On Dec. 7, 2022, the FCC announced nearly $54 million in emergency connectivity funding for schools and libraries. The funding extends support to over 150,000 students across the U.S. in approximately 100 schools. This funding will help the FCC get closer to its goal of closing the “homework gap.” The funding can be used for off-campus learning, such as nightly homework, so that students have all the necessary means to keep up with their education. So far, the FCC has committed more than $6.4 billion to over 10,000 schools as part of the Emergency Connectivity Program.

Netflix to End Password Sharing

A smartphone tucked in a pocket with the Netflix login screen shown
The end of password sharing could push some Netflix subscribers to competitors. (Image: Shutterstock)

If you haven’t heard by now, Netflix announced the end of password sharing as part of its plans for 2023. The streaming service provider will set up systems to stop subscribers from sharing passwords with devices outside their homes. While this helps reduce the stress on network bandwidth, it’s likely going to reduce Netflix’s revenue and subscriber base. This change might see a rise in the use of VPNs, with which customers can hide their actual IP address or get a static IP address across multiple devices to circumvent the restrictions.
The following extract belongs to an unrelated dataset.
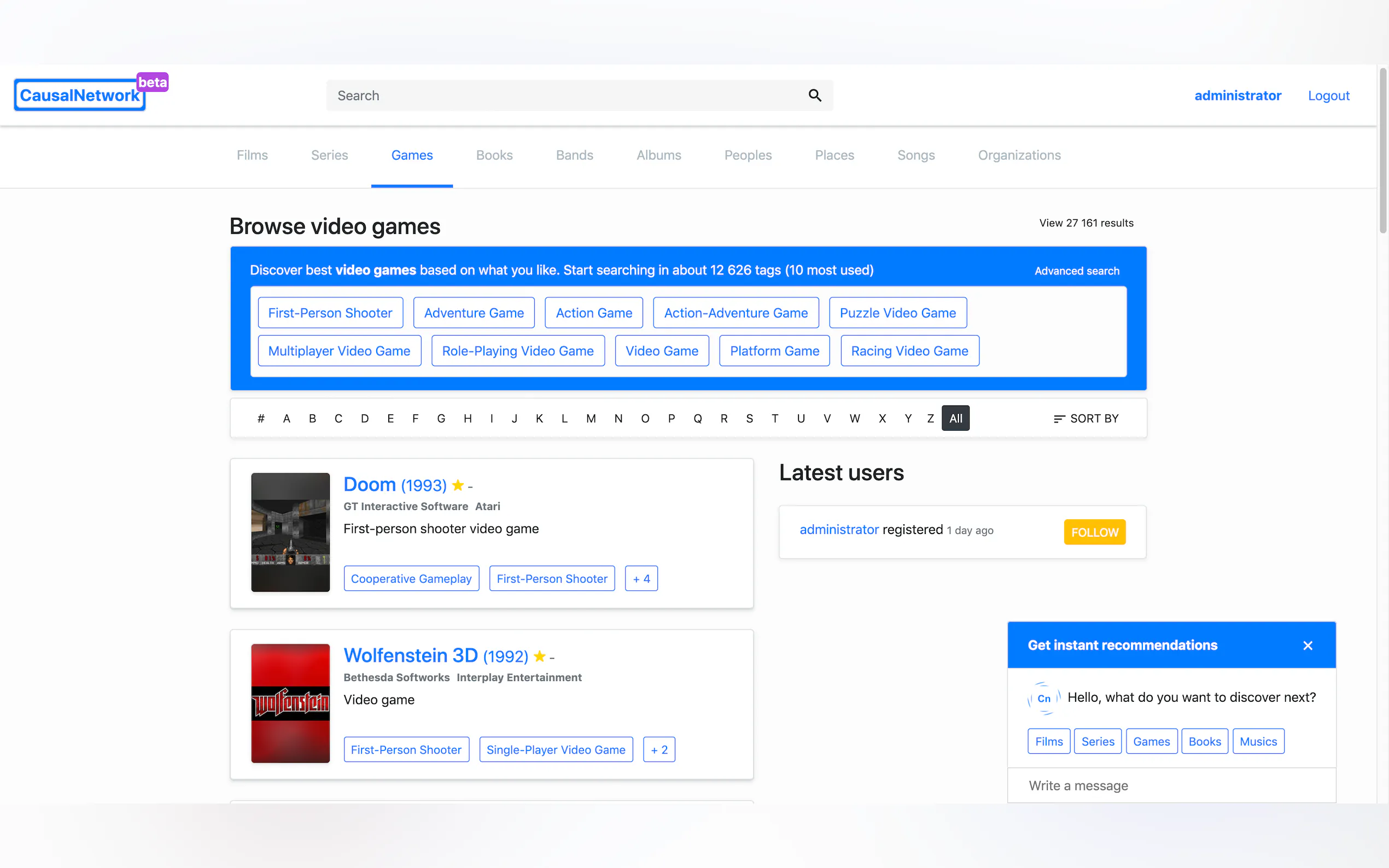Close the instant recommendations chat panel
FCC Commissioner Proposes Mandatory Security Updates

Nathan Simington, one of the FCC commissioners, proposed that it should be mandatory for electronic device manufacturers to issue firmware or software updates to patch any security flaws in their devices. This proposal comes weeks after the FCC banned certain Chinese communication equipment from being used in the U.S. market. Simgington’s proposal indicates that the FCC could further assert its authority over equipment to regulate the U.S. telecom market. According to Simington, the communication equipment that’s being banned isn’t only risky for the data and privacy of end users, but it can potentially be a national security threat.